4. The system according to claim 3, wherein, in the compressed model generation processing, the one or more processors are configured to

receive an input of designating one or more layers for which the extracted weights are set as initial values of the weights of the compressed model, and

set the extracted weights as initial values of weights of the designated layers.

5. The system according to claim 3, wherein the given end condition is a case in which the second evaluation value exceeds an evaluation threshold, a case in which the number of times of evaluation of the second evaluation value exceeds a number-of-times threshold, or a case in which a search time of the compressed model exceeds a time threshold.

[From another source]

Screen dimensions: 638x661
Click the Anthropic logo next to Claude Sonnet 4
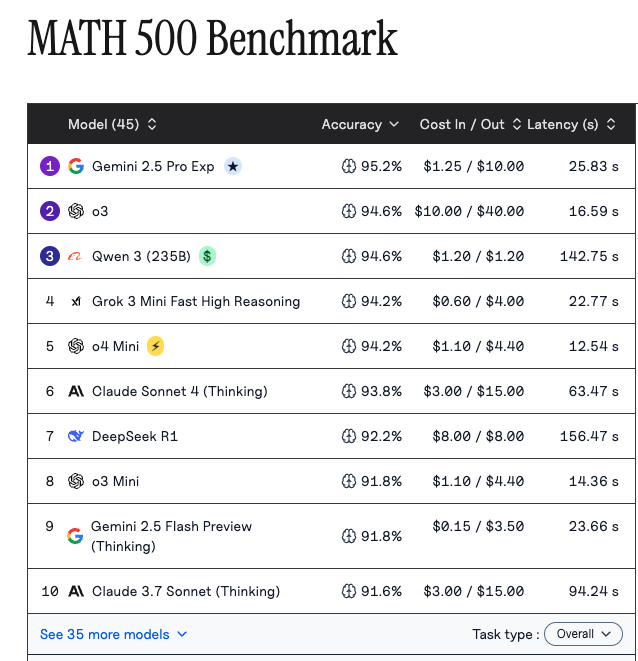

6. A pruning method implemented by a computer, the method comprising:

selecting a layer of a trained machine learning model in order from an output side to an input side of the trained machine learning model;

calculating, in units of an input channel, a first evaluation value evaluating a plurality of weights included in the selected layer;

sorting, in ascending order or descending order, the first evaluation values each calculated in units of the input channel;

selecting a given number of the first evaluation values in ascending order of the first evaluation value; and

deleting the input channels used for calculation of the selected first evaluation

7. A computer program product comprising a non-transitory computer-readable recording medium on which an executable program is recorded, the program instructing the computer to:

select a layer of a trained machine learning model in order from an output side to an input side of the trained machine learning model;

calculate, in units of an input channel, a first evaluation value evaluating a plurality of weights included in the selected layer;

sort, in ascending order or descending order, the first evaluation values each calculated in units of the input channel;

select a given number of the first evaluation values in ascending order of the first evaluation values; and

delete the input channels used for calculation of the selected first evaluation values.